Business travel

Organizations are reinventing business travel for the new normal

Being flexible and anticipating some uncertainty will help business travelers get back on the road (Getty Images / valentinrussanov)

After months of closures and a more recent easing of restrictions, the business travel case is under scrutiny. While many are eager to establish some level of face-to-face contact with colleagues and clients, organizations are applying a different lens to travel planning, which includes sustainability.

Victoria DeBoon, sales manager for SAP Concur Canada in Vancouver, says her latest global travel survey shows business travelers are ready to hit the road, and for good reason.

According to the survey, 96 percent of those polled said they were ready to travel within the next 12 months. Additionally, 80% said they feared the inability to increase travel would affect their ability to forge new relationships, sign new agreements, renew contracts, and run their business.

EXPECT UNCERTAINTY

DeBoon says the key issue for the future is dealing with uncertainty. “Travel decisions are largely based on risk factors for organizations and the individual traveler. Plans are put in place on the assumption that things may change based on directives, as well as concerns for the comfort and safety of staff. ”

Those planning the trip are much more vigilant about cancellation policies and potential penalties for flights, cars and hotels, she notes. “A main question is how to pivot without having a financial impact,” she says.

There is no doubt that the health and safety of employees is a top priority, adds DeBoon. To that end, they look for more established hotels with clear policies regarding social distancing, easy-to-access dining areas, and local risk factors.

START NEAR YOU

For the most part, travel plans are a phased approach, with domestic travel first, the United States second, and other international destinations further afield, DeBoon notes.

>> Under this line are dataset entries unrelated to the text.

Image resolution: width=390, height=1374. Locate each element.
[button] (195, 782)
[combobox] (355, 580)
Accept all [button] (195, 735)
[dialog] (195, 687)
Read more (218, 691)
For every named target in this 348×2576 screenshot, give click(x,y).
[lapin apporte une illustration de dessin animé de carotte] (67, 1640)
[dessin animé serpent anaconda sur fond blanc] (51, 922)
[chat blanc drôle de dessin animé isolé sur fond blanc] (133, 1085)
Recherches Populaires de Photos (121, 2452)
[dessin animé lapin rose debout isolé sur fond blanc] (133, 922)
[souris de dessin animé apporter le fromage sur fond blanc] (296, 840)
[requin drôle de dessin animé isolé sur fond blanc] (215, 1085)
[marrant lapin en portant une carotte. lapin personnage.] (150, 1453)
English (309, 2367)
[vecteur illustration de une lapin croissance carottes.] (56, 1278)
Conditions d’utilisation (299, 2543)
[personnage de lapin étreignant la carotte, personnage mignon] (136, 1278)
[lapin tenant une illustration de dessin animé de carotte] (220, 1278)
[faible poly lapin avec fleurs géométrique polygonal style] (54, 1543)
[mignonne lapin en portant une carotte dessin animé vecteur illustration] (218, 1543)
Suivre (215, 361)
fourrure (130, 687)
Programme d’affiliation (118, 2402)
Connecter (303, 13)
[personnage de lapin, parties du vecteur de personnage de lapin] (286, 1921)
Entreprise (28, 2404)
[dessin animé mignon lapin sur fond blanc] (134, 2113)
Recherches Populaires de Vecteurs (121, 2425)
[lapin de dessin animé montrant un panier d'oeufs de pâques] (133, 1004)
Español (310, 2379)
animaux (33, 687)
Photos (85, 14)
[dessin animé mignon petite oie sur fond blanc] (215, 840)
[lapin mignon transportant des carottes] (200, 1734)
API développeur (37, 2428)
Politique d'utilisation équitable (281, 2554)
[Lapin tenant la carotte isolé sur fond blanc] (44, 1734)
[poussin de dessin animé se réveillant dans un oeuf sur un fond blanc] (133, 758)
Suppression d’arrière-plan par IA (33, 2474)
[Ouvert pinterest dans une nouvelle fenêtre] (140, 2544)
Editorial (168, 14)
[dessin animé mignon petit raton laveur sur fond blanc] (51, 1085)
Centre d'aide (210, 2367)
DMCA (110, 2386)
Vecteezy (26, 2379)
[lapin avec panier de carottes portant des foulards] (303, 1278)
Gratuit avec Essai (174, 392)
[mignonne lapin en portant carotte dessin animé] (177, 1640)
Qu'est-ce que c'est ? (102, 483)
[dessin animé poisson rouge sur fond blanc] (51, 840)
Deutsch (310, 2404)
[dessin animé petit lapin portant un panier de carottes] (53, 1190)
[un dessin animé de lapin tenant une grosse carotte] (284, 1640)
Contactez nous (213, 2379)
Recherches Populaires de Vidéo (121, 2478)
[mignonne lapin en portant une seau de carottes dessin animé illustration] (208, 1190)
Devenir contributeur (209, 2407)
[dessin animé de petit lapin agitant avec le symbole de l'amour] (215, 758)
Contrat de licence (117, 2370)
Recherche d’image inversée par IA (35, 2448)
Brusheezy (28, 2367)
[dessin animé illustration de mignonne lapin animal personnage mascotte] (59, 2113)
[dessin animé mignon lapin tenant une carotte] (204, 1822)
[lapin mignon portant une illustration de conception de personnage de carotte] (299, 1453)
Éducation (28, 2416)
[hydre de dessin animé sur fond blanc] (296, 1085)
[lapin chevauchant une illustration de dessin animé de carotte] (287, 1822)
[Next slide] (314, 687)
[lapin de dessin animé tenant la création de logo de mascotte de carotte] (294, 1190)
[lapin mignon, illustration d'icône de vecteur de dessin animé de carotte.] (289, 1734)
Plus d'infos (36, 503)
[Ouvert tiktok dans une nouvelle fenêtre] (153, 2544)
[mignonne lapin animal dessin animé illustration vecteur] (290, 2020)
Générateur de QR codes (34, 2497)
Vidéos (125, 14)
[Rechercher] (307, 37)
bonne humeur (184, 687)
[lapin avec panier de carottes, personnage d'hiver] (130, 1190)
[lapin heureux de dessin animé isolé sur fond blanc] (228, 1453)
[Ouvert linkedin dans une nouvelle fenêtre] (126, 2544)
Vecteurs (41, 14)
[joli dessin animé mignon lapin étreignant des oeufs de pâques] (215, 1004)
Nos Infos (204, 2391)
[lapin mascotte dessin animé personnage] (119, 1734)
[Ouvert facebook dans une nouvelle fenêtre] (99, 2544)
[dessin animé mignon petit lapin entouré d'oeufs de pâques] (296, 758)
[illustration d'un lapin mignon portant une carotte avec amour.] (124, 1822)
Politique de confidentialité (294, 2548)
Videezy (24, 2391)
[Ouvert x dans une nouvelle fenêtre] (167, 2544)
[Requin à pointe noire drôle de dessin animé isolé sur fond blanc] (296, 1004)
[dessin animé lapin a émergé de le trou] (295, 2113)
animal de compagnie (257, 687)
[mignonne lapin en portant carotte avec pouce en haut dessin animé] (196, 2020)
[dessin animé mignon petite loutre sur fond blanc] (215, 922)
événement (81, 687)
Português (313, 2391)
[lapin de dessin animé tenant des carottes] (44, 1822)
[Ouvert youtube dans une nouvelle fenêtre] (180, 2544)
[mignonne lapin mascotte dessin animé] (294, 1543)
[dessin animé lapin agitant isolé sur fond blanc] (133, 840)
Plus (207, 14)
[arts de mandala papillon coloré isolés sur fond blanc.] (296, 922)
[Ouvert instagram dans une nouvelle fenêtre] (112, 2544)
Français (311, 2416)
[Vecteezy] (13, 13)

At Xperigo, a roadside assistance management service, plans are also to facilitate travel within Canada (primarily between its Toronto and Moncton sites), with possible expansion into the United States eventually. International travel beyond the United States would be a third phase, says Shelly Cohen-Bhamani, vice president, talent and culture.

“People are excited to do it, but they’re also careful,” she says. “The number one priority is that the team members have to be comfortable and willing to do it. This is why we did not set up a travel budget before 2022. ”

BUILD FLEXIBILITY

Carré Le Page, vice president of marketing for the corporate division of Flight Center Travel Group in Vancouver, said that outside of industries, such as mining and manufacturing where business travel continued during the pandemic , the interest of other sectors is slowly returning. “Businesses have travelers who want to go out and see customers. The key is the ability to be flexible in times of uncertainty, ”he says.

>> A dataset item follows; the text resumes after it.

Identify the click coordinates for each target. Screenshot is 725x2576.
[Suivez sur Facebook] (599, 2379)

The SAP Concur investigation confirms this. More than 70 percent of respondents indicated that flexibility, such as choosing your transport, accommodation and travel dates, is now the most pressing need of business travelers, ahead of demands related to 62 percent vaccination.

TRAVEL SMART

Darrell Jensen, managing partner, risk, at EY Canada, says travel bans have given a significant boost to the organization’s carbon reduction targets that will impact travel plans going forward. . “For 2021, we were carbon negative. Our overall plan is to reduce business travel emissions by 35% from our baseline for fiscal 2019, ”he said.

As the prospect of travel returns, Jensen says their focus on sustainability will continue to play a vital role in their travel decisions. “We need to make smart travel decisions that make sense,” he says. “We encourage people to think about strategies such as seeing other clients or networking with colleagues in the area they are visiting at the same time.”

Customers are definitely on board, he adds. “Often times we find that their strategies and views are aligned with ours,” he says. “People’s mentalities have changed. Our polls show they want to do things differently to move forward.

He adds that domestic and international travel has started to return, albeit slowly. “Now the focus is on whether these trips should take place.”